+++ RECORDS PROVIDED
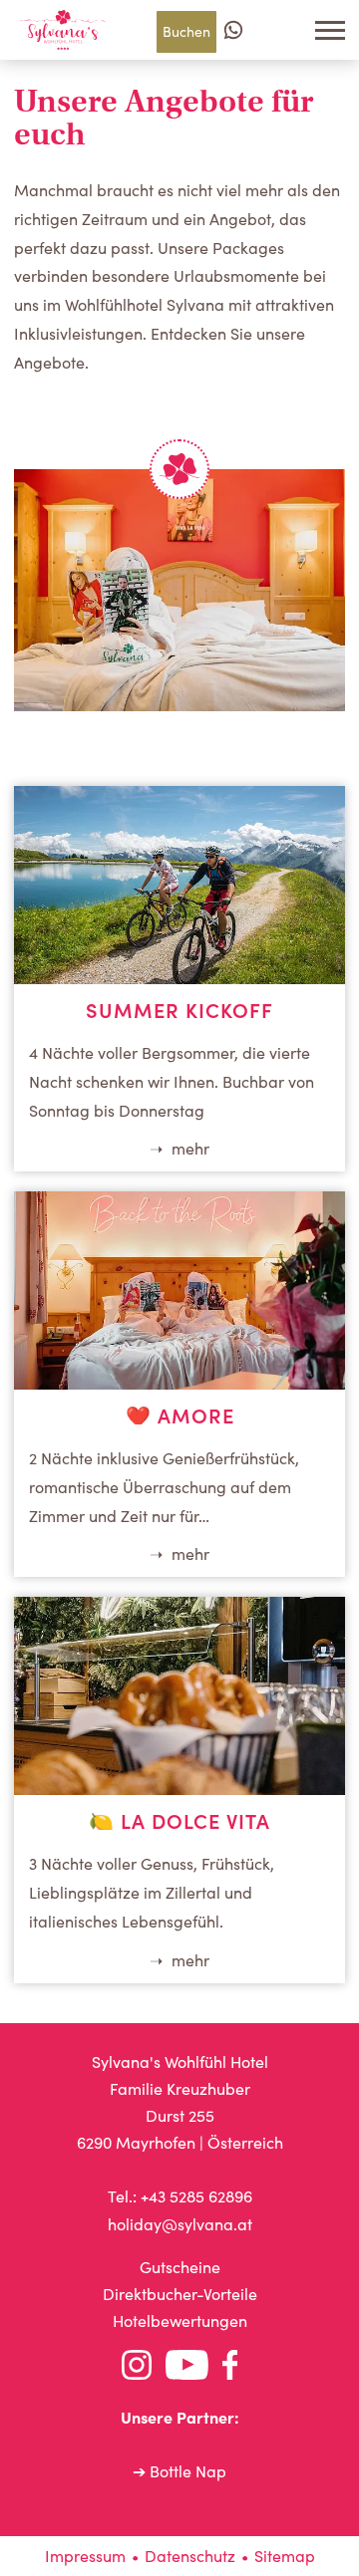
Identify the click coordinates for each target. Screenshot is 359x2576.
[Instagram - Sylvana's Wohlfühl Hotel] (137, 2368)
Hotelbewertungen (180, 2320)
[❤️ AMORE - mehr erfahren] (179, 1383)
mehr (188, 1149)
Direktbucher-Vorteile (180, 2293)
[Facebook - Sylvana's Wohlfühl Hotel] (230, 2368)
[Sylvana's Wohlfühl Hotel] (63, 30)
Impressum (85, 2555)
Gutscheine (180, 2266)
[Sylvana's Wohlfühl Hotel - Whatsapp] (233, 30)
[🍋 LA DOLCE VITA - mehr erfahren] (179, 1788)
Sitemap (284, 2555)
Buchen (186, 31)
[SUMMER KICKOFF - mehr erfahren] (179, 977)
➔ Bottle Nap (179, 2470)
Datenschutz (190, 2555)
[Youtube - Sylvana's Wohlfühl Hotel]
++++++
--- WHAT YOU WILL DO ---
Word for word, return all the entries and skip their pictures.

--- YOUR SOLUTION ---
Identify the click coordinates for each target. Screenshot is 359x2576.
[Instagram - Sylvana's Wohlfühl Hotel] (137, 2368)
Hotelbewertungen (180, 2320)
[❤️ AMORE - mehr erfahren] (179, 1383)
mehr (188, 1149)
Direktbucher-Vorteile (180, 2293)
[Facebook - Sylvana's Wohlfühl Hotel] (230, 2368)
[Sylvana's Wohlfühl Hotel] (63, 30)
Impressum (85, 2555)
Gutscheine (180, 2266)
[Sylvana's Wohlfühl Hotel - Whatsapp] (233, 30)
[🍋 LA DOLCE VITA - mehr erfahren] (179, 1788)
Sitemap (284, 2555)
Buchen (186, 31)
[SUMMER KICKOFF - mehr erfahren] (179, 977)
➔ Bottle Nap (179, 2470)
Datenschutz (190, 2555)
[Youtube - Sylvana's Wohlfühl Hotel]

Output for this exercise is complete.